It is narrow-minded to pin the cause on any one thing; teens struggle with sense of self, sexuality, academic pressures, drug and alcohol abuse – you name it. If you think being a teen is easy, really think back for a moment. Then, think again, because teens today live in a different world where the struggles you remember are often compounded and broadcasted.
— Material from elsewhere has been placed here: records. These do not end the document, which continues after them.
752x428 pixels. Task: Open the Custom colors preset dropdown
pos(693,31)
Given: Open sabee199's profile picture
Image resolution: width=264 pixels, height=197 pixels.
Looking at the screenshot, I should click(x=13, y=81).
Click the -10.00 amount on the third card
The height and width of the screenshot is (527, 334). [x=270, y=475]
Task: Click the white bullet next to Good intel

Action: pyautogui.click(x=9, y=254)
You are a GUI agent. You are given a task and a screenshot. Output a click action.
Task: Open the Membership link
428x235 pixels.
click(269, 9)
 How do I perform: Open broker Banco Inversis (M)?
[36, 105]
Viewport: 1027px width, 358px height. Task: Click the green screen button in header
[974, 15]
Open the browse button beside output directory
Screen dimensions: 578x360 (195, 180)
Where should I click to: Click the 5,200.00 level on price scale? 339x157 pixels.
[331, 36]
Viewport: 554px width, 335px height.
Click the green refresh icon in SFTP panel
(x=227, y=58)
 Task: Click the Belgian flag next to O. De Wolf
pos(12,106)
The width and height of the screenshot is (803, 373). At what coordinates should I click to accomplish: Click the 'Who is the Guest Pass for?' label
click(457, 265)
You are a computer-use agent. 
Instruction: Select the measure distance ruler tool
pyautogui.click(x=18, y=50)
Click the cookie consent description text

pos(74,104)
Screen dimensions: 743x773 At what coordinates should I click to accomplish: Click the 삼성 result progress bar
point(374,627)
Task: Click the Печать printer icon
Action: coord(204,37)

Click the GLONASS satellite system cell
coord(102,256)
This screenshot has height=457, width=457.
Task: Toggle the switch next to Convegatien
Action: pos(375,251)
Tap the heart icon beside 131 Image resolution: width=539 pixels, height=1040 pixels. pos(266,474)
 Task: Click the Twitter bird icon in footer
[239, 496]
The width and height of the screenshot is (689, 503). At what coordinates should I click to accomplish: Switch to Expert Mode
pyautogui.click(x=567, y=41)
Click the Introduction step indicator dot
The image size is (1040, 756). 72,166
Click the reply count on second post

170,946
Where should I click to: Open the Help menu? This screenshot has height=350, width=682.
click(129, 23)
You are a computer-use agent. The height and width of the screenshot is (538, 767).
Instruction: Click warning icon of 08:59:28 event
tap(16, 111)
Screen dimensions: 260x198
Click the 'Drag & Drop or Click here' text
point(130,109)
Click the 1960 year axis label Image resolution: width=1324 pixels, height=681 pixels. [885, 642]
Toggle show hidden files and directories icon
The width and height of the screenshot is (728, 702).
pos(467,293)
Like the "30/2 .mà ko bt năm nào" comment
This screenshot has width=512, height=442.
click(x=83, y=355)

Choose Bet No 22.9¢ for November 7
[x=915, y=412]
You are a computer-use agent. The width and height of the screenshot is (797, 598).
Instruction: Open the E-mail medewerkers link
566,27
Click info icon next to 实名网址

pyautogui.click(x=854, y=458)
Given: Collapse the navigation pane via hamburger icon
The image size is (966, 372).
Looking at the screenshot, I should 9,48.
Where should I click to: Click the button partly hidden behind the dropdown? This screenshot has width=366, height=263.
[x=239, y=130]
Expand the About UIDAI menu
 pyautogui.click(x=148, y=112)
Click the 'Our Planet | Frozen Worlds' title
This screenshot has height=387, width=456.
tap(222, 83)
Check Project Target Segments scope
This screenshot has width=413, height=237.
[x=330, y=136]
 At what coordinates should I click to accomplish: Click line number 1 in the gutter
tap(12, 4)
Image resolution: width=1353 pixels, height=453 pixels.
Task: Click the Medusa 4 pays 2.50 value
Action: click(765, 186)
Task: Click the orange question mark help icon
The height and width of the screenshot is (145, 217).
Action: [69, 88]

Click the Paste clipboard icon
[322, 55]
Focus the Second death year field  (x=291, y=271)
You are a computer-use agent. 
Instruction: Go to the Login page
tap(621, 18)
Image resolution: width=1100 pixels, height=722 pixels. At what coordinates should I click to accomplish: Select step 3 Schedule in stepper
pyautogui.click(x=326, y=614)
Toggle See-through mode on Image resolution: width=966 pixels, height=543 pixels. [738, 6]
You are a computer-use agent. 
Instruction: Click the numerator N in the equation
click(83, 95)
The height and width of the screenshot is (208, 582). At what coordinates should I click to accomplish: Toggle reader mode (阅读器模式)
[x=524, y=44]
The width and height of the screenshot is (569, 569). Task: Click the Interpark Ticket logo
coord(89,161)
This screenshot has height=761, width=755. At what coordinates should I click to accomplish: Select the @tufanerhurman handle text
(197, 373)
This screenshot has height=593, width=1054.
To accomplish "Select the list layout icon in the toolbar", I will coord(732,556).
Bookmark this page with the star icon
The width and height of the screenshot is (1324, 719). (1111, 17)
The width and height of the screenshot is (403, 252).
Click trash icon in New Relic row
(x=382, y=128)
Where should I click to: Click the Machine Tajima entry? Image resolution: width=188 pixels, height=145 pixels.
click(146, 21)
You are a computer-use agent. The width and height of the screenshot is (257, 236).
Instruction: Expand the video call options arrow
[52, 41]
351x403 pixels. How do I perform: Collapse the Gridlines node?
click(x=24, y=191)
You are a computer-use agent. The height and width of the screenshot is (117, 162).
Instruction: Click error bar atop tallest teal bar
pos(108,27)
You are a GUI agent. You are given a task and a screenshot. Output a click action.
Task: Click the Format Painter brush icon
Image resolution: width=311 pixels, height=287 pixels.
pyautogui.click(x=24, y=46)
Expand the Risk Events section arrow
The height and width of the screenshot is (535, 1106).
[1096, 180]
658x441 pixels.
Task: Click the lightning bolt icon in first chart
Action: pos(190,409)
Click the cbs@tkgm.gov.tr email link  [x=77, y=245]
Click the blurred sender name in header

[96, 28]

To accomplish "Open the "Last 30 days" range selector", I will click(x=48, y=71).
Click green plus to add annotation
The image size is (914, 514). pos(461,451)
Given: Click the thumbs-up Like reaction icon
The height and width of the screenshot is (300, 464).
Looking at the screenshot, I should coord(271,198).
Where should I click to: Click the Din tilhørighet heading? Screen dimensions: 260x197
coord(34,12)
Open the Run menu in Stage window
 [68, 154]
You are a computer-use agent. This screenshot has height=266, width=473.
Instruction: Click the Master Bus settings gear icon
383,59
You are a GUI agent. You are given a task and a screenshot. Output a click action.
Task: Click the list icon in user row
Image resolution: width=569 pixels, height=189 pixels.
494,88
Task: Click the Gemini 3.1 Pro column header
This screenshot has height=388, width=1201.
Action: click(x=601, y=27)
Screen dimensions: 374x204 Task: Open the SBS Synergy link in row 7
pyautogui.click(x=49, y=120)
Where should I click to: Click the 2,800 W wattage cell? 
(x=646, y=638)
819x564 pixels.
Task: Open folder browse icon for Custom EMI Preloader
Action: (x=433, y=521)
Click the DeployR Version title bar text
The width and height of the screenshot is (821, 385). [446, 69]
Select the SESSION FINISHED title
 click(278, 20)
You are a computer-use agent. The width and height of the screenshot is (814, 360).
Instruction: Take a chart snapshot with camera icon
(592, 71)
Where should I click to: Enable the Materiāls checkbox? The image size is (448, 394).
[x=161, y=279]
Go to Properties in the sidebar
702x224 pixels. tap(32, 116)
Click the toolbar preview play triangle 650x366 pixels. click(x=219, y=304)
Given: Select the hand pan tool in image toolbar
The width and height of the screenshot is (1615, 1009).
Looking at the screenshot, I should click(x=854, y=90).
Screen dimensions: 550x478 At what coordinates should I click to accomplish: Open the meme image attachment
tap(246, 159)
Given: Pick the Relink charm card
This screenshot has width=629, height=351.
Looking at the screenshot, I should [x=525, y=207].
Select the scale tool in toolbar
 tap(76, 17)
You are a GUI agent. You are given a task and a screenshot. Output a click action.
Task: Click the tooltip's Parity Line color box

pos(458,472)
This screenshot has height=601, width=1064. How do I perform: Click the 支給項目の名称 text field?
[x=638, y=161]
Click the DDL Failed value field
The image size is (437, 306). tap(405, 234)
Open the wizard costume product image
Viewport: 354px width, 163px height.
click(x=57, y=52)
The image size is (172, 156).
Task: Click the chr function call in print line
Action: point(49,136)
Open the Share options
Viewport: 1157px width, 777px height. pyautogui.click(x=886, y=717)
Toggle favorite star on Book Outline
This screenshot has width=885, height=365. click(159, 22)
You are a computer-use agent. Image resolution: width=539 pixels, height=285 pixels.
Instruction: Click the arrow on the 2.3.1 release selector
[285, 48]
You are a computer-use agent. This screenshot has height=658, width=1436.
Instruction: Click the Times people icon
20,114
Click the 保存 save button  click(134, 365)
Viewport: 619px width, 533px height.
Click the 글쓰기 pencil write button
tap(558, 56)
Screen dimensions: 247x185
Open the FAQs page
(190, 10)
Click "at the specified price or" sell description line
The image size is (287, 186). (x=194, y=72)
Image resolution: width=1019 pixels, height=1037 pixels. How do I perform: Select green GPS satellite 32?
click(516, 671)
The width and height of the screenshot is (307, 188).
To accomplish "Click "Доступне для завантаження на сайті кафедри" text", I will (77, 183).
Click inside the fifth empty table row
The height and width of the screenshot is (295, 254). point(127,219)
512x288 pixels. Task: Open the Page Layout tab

About 20% of high schoolers said they've been bullied at school, and 16% have been cyberbullied through email, instant messaging, social media or texting. Not surprisingly, the Cyberbullying Research Center says this harassment contributes to depression, decreased self-worth, hopelessness, and loneliness – all of which are precursors to suicidal thoughts and behavior. Facebook and other social media have also been linked to depression, creating a platform for comparing teens' lives to those of others who inevitably seem the better.

The Role of Brands

Make no mistake, parents are the frontline when it comes to the health of their kids. But, I believe brands have a role to play, too. Why? Brands create messages — messages that shape teens' self-perceptions. And, increasingly, brands host communities where teens interact. In short, brands wield power with which comes responsibility. 

Here is how brands can and are being a positive influence to younger generations:

  • Secret's Mean Stinks campaign has gotten a lot of love and been written about here before. Not every brand can or should have such a comprehensive anti-bullying initiative, but many brands can stand against bullying in their own ways.
  • If you host an online community for teens, be attuned to the conversation, listening not just for the things that benefit your brand but to ensure the community is free of teen-on-teen negativity and abuse.
  • Embrace real teens instead of pushing false ideals. Dove's Real Beauty campaign comes to mind first, but many other teen brands have taken similar (though less visible) stances. Seventeen magazine’s move to use “real” models gets my applause.
  • Don't be Abercrombie & Fitch in even the tiniest of ways. Avoid messages, no matter how subtle, that say any teen is not right for your brand. And, as parents, talk to kids about what this kind of nonsense means and encourage them not to patronize the thinking or the brand. 
  • As social media evolves and new platforms emerge, be wary. Even think about what content is being linked to your brand's properties. is particularly scary to me. It's a platform we've had to have serious conversations with our kids about – with good reason: nine teen suicides have been linked to the platform in the past 12 months. 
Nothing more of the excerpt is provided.